**PROMPT**
Please give the data again in full, precisely as it is written.

**LISTED ENTRIES**

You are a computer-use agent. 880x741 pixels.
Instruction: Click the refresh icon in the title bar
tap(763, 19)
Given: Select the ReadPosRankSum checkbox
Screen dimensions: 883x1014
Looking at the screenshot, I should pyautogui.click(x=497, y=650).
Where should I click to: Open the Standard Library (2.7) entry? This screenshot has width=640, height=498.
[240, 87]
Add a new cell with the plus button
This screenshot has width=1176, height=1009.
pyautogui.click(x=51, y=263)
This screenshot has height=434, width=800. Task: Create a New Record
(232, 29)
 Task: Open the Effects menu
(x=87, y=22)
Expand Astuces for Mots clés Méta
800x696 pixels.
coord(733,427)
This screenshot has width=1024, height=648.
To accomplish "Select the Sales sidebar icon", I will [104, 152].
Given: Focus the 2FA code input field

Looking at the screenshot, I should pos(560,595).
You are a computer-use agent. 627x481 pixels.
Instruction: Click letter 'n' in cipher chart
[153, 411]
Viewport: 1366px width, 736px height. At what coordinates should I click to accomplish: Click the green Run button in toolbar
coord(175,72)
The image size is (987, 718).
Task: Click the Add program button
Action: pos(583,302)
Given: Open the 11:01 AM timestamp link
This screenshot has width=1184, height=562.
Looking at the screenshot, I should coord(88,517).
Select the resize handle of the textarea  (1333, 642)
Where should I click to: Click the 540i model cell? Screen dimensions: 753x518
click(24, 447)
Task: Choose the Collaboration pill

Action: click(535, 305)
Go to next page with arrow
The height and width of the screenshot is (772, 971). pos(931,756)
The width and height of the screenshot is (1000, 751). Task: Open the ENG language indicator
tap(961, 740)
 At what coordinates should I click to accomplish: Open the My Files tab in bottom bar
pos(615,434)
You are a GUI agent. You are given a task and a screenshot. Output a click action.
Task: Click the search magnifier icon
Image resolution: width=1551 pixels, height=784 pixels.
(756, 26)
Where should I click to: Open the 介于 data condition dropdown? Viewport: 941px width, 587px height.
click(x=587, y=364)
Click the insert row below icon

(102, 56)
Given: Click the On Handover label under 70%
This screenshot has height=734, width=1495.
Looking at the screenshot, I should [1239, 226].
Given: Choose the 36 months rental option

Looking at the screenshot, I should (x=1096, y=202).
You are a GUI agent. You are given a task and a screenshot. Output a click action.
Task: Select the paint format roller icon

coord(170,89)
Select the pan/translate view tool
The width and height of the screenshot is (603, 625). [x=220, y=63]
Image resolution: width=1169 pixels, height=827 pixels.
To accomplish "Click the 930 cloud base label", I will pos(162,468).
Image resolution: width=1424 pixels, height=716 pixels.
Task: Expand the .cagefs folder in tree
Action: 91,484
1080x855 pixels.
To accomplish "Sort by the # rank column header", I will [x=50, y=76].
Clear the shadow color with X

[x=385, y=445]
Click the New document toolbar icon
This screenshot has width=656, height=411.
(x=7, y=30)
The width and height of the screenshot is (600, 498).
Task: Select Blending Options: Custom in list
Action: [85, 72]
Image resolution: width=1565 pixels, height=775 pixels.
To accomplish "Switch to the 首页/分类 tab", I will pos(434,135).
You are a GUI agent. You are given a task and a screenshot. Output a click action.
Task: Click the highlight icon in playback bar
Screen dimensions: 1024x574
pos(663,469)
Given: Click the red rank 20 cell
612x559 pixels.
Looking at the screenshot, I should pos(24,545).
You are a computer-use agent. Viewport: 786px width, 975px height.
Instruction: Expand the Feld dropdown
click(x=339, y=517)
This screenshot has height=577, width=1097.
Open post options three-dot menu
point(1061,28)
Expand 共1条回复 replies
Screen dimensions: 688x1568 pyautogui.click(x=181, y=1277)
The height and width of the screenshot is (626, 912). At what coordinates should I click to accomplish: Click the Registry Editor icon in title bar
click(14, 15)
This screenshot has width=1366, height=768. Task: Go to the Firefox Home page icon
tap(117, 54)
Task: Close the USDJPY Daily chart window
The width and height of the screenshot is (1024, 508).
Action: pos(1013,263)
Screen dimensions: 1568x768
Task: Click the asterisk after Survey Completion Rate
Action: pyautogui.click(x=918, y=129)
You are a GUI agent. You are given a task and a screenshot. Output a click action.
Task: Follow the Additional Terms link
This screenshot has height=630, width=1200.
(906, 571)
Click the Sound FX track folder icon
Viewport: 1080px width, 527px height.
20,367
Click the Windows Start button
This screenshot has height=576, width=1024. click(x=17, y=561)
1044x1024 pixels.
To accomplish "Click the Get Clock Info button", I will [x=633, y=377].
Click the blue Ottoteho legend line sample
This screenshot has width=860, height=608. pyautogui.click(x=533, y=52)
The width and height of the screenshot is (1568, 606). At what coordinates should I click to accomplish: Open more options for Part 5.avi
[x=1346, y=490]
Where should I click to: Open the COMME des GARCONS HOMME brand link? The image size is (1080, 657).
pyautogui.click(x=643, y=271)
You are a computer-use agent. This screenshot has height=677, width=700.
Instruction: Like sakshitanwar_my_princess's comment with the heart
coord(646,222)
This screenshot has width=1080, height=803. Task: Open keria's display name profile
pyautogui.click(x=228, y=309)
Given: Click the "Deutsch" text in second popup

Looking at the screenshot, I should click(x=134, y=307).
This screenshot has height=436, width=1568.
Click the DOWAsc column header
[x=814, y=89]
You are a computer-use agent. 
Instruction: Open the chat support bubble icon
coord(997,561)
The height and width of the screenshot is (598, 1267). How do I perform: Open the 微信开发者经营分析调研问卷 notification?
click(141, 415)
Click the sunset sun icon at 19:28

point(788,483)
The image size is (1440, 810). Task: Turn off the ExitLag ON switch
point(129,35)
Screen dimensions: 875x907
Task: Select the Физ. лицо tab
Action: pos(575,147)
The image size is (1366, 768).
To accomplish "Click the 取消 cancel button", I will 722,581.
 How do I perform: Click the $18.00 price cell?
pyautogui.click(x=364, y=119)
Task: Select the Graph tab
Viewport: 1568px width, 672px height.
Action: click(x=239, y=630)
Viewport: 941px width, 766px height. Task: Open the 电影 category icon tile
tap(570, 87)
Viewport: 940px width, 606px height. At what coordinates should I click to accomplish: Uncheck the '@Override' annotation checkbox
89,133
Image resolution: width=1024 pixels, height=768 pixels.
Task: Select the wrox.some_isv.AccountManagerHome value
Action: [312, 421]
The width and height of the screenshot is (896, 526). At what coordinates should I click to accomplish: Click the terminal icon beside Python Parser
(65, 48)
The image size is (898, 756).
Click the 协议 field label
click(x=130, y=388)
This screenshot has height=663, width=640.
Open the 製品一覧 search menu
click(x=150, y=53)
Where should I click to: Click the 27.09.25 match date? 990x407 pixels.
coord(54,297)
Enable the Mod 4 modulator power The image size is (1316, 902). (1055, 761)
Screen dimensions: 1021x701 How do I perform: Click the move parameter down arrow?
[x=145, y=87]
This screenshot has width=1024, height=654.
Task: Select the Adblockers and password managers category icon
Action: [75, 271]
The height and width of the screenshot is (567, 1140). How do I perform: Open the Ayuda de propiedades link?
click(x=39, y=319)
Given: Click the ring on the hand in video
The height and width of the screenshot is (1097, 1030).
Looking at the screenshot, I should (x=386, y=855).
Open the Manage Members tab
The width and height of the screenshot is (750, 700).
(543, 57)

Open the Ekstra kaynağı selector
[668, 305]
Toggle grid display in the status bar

**ANSWER FOR THIS EXERCISE**
You are a computer-use agent. 880x741 pixels.
Instruction: Click the refresh icon in the title bar
tap(763, 19)
Given: Select the ReadPosRankSum checkbox
Screen dimensions: 883x1014
Looking at the screenshot, I should pyautogui.click(x=497, y=650).
Where should I click to: Open the Standard Library (2.7) entry? This screenshot has width=640, height=498.
[240, 87]
Add a new cell with the plus button
This screenshot has width=1176, height=1009.
pyautogui.click(x=51, y=263)
This screenshot has height=434, width=800. Task: Create a New Record
(232, 29)
 Task: Open the Effects menu
(x=87, y=22)
Expand Astuces for Mots clés Méta
800x696 pixels.
coord(733,427)
This screenshot has width=1024, height=648.
To accomplish "Select the Sales sidebar icon", I will [104, 152].
Given: Focus the 2FA code input field

Looking at the screenshot, I should pos(560,595).
You are a computer-use agent. 627x481 pixels.
Instruction: Click letter 'n' in cipher chart
[153, 411]
Viewport: 1366px width, 736px height. At what coordinates should I click to accomplish: Click the green Run button in toolbar
coord(175,72)
The image size is (987, 718).
Task: Click the Add program button
Action: pos(583,302)
Given: Open the 11:01 AM timestamp link
This screenshot has width=1184, height=562.
Looking at the screenshot, I should coord(88,517).
Select the resize handle of the textarea  (1333, 642)
Where should I click to: Click the 540i model cell? Screen dimensions: 753x518
click(24, 447)
Task: Choose the Collaboration pill

Action: click(535, 305)
Go to next page with arrow
The height and width of the screenshot is (772, 971). pos(931,756)
The width and height of the screenshot is (1000, 751). Task: Open the ENG language indicator
tap(961, 740)
 At what coordinates should I click to accomplish: Open the My Files tab in bottom bar
pos(615,434)
You are a GUI agent. You are given a task and a screenshot. Output a click action.
Task: Click the search magnifier icon
Image resolution: width=1551 pixels, height=784 pixels.
(756, 26)
Where should I click to: Open the 介于 data condition dropdown? Viewport: 941px width, 587px height.
click(x=587, y=364)
Click the insert row below icon

(102, 56)
Given: Click the On Handover label under 70%
This screenshot has height=734, width=1495.
Looking at the screenshot, I should [1239, 226].
Given: Choose the 36 months rental option

Looking at the screenshot, I should (x=1096, y=202).
You are a GUI agent. You are given a task and a screenshot. Output a click action.
Task: Select the paint format roller icon

coord(170,89)
Select the pan/translate view tool
The width and height of the screenshot is (603, 625). [x=220, y=63]
Image resolution: width=1169 pixels, height=827 pixels.
To accomplish "Click the 930 cloud base label", I will pos(162,468).
Image resolution: width=1424 pixels, height=716 pixels.
Task: Expand the .cagefs folder in tree
Action: 91,484
1080x855 pixels.
To accomplish "Sort by the # rank column header", I will [x=50, y=76].
Clear the shadow color with X

[x=385, y=445]
Click the New document toolbar icon
This screenshot has width=656, height=411.
(x=7, y=30)
The width and height of the screenshot is (600, 498).
Task: Select Blending Options: Custom in list
Action: [85, 72]
Image resolution: width=1565 pixels, height=775 pixels.
To accomplish "Switch to the 首页/分类 tab", I will pos(434,135).
You are a GUI agent. You are given a task and a screenshot. Output a click action.
Task: Click the highlight icon in playback bar
Screen dimensions: 1024x574
pos(663,469)
Given: Click the red rank 20 cell
612x559 pixels.
Looking at the screenshot, I should pos(24,545).
You are a computer-use agent. Viewport: 786px width, 975px height.
Instruction: Expand the Feld dropdown
click(x=339, y=517)
This screenshot has height=577, width=1097.
Open post options three-dot menu
point(1061,28)
Expand 共1条回复 replies
Screen dimensions: 688x1568 pyautogui.click(x=181, y=1277)
The height and width of the screenshot is (626, 912). At what coordinates should I click to accomplish: Click the Registry Editor icon in title bar
click(14, 15)
This screenshot has width=1366, height=768. Task: Go to the Firefox Home page icon
tap(117, 54)
Task: Close the USDJPY Daily chart window
The width and height of the screenshot is (1024, 508).
Action: pos(1013,263)
Screen dimensions: 1568x768
Task: Click the asterisk after Survey Completion Rate
Action: pyautogui.click(x=918, y=129)
You are a GUI agent. You are given a task and a screenshot. Output a click action.
Task: Follow the Additional Terms link
This screenshot has height=630, width=1200.
(906, 571)
Click the Sound FX track folder icon
Viewport: 1080px width, 527px height.
20,367
Click the Windows Start button
This screenshot has height=576, width=1024. click(x=17, y=561)
1044x1024 pixels.
To accomplish "Click the Get Clock Info button", I will [x=633, y=377].
Click the blue Ottoteho legend line sample
This screenshot has width=860, height=608. pyautogui.click(x=533, y=52)
The width and height of the screenshot is (1568, 606). At what coordinates should I click to accomplish: Open more options for Part 5.avi
[x=1346, y=490]
Where should I click to: Open the COMME des GARCONS HOMME brand link? The image size is (1080, 657).
pyautogui.click(x=643, y=271)
You are a computer-use agent. This screenshot has height=677, width=700.
Instruction: Like sakshitanwar_my_princess's comment with the heart
coord(646,222)
This screenshot has width=1080, height=803. Task: Open keria's display name profile
pyautogui.click(x=228, y=309)
Given: Click the "Deutsch" text in second popup

Looking at the screenshot, I should click(x=134, y=307).
This screenshot has height=436, width=1568.
Click the DOWAsc column header
[x=814, y=89]
You are a computer-use agent. 
Instruction: Open the chat support bubble icon
coord(997,561)
The height and width of the screenshot is (598, 1267). How do I perform: Open the 微信开发者经营分析调研问卷 notification?
click(141, 415)
Click the sunset sun icon at 19:28

point(788,483)
The image size is (1440, 810). Task: Turn off the ExitLag ON switch
point(129,35)
Screen dimensions: 875x907
Task: Select the Физ. лицо tab
Action: pos(575,147)
The image size is (1366, 768).
To accomplish "Click the 取消 cancel button", I will 722,581.
 How do I perform: Click the $18.00 price cell?
pyautogui.click(x=364, y=119)
Task: Select the Graph tab
Viewport: 1568px width, 672px height.
Action: click(x=239, y=630)
Viewport: 941px width, 766px height. Task: Open the 电影 category icon tile
tap(570, 87)
Viewport: 940px width, 606px height. At what coordinates should I click to accomplish: Uncheck the '@Override' annotation checkbox
89,133
Image resolution: width=1024 pixels, height=768 pixels.
Task: Select the wrox.some_isv.AccountManagerHome value
Action: [312, 421]
The width and height of the screenshot is (896, 526). At what coordinates should I click to accomplish: Click the terminal icon beside Python Parser
(65, 48)
The image size is (898, 756).
Click the 协议 field label
click(x=130, y=388)
This screenshot has height=663, width=640.
Open the 製品一覧 search menu
click(x=150, y=53)
Where should I click to: Click the 27.09.25 match date? 990x407 pixels.
coord(54,297)
Enable the Mod 4 modulator power The image size is (1316, 902). (1055, 761)
Screen dimensions: 1021x701 How do I perform: Click the move parameter down arrow?
[x=145, y=87]
This screenshot has width=1024, height=654.
Task: Select the Adblockers and password managers category icon
Action: [75, 271]
The height and width of the screenshot is (567, 1140). How do I perform: Open the Ayuda de propiedades link?
click(x=39, y=319)
Given: Click the ring on the hand in video
The height and width of the screenshot is (1097, 1030).
Looking at the screenshot, I should (x=386, y=855).
Open the Manage Members tab
The width and height of the screenshot is (750, 700).
(543, 57)

Open the Ekstra kaynağı selector
[668, 305]
Toggle grid display in the status bar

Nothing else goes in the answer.